#### What is required:
In the data below, find the line containing "Task: Open the Google Calendar link", then set down that line and every later line up to and including the line containing "Task: Tap the Packed (25 Jun) progress marker", exactly.

----

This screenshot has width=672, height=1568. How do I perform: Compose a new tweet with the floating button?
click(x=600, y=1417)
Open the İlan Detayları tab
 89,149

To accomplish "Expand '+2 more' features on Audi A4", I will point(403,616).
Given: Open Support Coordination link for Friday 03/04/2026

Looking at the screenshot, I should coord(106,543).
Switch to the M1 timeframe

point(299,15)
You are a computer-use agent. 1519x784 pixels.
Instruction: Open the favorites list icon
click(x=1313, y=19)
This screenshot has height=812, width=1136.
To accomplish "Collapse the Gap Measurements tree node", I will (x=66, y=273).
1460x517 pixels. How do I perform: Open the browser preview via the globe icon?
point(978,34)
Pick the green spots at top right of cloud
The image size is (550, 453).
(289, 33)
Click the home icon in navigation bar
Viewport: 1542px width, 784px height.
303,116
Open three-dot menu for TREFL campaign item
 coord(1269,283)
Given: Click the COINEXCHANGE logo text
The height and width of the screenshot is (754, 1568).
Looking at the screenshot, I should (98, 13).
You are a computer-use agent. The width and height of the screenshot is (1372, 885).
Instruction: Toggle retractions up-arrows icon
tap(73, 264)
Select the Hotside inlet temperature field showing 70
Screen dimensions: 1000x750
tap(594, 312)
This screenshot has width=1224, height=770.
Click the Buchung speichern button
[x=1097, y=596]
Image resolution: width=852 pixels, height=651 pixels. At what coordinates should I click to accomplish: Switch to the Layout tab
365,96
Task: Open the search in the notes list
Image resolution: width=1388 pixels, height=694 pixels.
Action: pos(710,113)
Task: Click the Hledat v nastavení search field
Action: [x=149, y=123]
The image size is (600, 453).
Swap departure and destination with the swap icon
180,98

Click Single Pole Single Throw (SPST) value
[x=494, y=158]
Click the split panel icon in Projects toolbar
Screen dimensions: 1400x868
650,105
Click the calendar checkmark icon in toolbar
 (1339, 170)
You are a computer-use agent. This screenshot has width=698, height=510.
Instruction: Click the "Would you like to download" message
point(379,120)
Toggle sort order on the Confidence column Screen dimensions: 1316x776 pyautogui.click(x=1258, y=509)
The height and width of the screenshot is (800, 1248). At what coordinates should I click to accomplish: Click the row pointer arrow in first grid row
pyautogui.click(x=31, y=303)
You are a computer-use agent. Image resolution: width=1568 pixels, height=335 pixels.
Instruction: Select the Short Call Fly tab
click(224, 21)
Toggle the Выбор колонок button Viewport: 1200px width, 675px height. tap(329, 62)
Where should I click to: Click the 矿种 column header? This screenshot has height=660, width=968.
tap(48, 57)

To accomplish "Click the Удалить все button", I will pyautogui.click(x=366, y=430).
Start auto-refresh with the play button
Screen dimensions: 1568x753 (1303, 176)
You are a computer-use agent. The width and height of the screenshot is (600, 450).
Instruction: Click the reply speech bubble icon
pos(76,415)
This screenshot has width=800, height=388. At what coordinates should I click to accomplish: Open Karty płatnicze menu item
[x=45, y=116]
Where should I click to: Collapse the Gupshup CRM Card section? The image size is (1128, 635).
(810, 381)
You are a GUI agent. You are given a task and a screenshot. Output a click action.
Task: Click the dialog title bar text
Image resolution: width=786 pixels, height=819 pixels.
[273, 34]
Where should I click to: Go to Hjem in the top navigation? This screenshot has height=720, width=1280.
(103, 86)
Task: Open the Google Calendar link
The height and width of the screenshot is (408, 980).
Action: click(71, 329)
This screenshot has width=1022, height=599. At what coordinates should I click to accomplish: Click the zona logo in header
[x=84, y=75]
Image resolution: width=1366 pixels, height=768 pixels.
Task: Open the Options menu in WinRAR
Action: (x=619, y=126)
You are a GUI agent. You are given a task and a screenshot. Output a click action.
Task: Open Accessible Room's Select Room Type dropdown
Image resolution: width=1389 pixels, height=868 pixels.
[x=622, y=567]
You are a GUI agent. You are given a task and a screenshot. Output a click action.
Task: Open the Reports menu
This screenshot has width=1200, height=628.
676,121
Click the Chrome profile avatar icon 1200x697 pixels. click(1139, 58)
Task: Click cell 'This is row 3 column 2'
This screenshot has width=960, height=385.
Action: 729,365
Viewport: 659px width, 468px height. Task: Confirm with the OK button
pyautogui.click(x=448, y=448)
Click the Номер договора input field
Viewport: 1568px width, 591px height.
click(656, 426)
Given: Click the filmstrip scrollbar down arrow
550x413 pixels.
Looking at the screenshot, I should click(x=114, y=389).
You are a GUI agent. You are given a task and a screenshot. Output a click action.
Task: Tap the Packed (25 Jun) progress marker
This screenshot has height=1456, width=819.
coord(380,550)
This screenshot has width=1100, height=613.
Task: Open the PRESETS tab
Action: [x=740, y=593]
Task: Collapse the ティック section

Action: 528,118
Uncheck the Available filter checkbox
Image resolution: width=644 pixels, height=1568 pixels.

----

#### Answer to this exercise:
Task: Open the Google Calendar link
The height and width of the screenshot is (408, 980).
Action: click(71, 329)
This screenshot has width=1022, height=599. At what coordinates should I click to accomplish: Click the zona logo in header
[x=84, y=75]
Image resolution: width=1366 pixels, height=768 pixels.
Task: Open the Options menu in WinRAR
Action: (x=619, y=126)
You are a GUI agent. You are given a task and a screenshot. Output a click action.
Task: Open Accessible Room's Select Room Type dropdown
Image resolution: width=1389 pixels, height=868 pixels.
[x=622, y=567]
You are a GUI agent. You are given a task and a screenshot. Output a click action.
Task: Open the Reports menu
This screenshot has width=1200, height=628.
676,121
Click the Chrome profile avatar icon 1200x697 pixels. click(1139, 58)
Task: Click cell 'This is row 3 column 2'
This screenshot has width=960, height=385.
Action: 729,365
Viewport: 659px width, 468px height. Task: Confirm with the OK button
pyautogui.click(x=448, y=448)
Click the Номер договора input field
Viewport: 1568px width, 591px height.
click(656, 426)
Given: Click the filmstrip scrollbar down arrow
550x413 pixels.
Looking at the screenshot, I should click(x=114, y=389).
You are a GUI agent. You are given a task and a screenshot. Output a click action.
Task: Tap the Packed (25 Jun) progress marker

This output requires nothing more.